Task to complete
Report every line of the records that contains the string "conversation".

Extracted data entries
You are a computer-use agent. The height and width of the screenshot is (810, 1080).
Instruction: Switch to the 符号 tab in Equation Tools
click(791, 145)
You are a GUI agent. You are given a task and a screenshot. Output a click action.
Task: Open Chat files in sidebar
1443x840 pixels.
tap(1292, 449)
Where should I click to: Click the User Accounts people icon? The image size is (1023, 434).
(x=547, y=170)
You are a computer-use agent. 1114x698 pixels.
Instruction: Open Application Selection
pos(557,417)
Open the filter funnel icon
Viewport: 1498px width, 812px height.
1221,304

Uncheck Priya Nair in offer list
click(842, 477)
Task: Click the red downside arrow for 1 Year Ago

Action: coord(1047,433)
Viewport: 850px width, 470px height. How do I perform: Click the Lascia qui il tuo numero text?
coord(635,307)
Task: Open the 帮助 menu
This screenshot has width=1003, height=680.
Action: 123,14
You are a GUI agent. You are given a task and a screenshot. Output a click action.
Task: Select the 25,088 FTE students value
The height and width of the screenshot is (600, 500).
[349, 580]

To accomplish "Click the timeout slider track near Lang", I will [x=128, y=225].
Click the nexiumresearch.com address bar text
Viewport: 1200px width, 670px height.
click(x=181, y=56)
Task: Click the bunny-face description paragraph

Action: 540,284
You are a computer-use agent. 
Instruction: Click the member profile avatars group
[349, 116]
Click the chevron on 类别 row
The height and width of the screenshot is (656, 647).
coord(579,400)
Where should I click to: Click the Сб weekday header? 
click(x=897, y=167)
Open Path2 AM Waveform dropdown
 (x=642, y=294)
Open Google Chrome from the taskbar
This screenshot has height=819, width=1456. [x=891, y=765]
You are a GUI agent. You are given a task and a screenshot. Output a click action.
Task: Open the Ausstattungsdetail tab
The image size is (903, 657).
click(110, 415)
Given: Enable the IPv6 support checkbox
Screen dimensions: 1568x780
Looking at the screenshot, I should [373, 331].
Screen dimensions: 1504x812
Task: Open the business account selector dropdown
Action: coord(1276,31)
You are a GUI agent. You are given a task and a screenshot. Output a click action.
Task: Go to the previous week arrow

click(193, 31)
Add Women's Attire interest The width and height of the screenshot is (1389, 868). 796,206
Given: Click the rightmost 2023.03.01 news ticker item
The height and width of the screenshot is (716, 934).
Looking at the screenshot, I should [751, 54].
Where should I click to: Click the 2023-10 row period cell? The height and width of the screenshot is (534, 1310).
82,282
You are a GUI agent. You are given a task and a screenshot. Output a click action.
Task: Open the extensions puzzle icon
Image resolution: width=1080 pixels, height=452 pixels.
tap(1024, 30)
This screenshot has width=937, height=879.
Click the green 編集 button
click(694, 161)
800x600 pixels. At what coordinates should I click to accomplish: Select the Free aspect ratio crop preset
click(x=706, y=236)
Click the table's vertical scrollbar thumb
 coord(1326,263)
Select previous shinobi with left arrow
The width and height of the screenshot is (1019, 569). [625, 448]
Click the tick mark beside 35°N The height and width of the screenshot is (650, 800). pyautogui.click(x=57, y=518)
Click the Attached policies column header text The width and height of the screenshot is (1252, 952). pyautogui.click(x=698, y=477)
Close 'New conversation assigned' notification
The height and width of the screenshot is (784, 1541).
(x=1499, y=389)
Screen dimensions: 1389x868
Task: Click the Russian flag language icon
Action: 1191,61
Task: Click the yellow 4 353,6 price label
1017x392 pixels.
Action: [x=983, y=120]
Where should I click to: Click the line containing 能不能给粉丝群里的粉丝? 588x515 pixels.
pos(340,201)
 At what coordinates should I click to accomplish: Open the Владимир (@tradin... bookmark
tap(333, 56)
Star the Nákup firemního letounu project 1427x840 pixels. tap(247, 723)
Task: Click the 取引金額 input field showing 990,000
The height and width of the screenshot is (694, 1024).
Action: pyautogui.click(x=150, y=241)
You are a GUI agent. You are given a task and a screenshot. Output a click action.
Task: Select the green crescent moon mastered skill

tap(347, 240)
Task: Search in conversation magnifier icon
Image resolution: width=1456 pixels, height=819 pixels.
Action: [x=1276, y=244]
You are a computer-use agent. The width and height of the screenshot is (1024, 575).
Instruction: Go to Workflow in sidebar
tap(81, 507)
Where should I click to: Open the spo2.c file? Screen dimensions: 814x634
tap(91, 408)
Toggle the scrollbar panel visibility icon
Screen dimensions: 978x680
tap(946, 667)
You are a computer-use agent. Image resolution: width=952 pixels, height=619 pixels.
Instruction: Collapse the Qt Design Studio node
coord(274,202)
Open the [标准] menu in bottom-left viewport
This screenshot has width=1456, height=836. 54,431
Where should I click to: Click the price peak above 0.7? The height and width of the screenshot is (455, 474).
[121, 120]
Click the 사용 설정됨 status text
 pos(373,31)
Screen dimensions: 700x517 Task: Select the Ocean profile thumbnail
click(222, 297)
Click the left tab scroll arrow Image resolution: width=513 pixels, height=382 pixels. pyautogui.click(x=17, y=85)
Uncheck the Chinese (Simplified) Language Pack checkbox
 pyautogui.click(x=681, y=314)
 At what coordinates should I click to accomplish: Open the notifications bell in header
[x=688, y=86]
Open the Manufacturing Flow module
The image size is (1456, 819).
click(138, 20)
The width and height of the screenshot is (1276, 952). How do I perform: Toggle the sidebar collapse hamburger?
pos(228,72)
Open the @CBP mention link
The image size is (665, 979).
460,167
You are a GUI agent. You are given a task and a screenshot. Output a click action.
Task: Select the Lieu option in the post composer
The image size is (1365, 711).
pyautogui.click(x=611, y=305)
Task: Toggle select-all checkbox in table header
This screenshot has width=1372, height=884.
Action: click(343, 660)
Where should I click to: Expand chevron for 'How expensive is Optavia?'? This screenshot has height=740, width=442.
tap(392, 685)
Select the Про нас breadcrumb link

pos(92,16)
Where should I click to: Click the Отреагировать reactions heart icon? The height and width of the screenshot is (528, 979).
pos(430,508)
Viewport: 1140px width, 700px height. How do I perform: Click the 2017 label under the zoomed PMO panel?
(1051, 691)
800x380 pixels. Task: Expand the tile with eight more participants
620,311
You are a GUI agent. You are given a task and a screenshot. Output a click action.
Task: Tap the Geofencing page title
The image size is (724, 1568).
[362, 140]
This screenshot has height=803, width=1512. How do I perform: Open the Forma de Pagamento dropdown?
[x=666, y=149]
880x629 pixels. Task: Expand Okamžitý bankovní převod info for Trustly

Full answer
Close 'New conversation assigned' notification
Task: Search in conversation magnifier icon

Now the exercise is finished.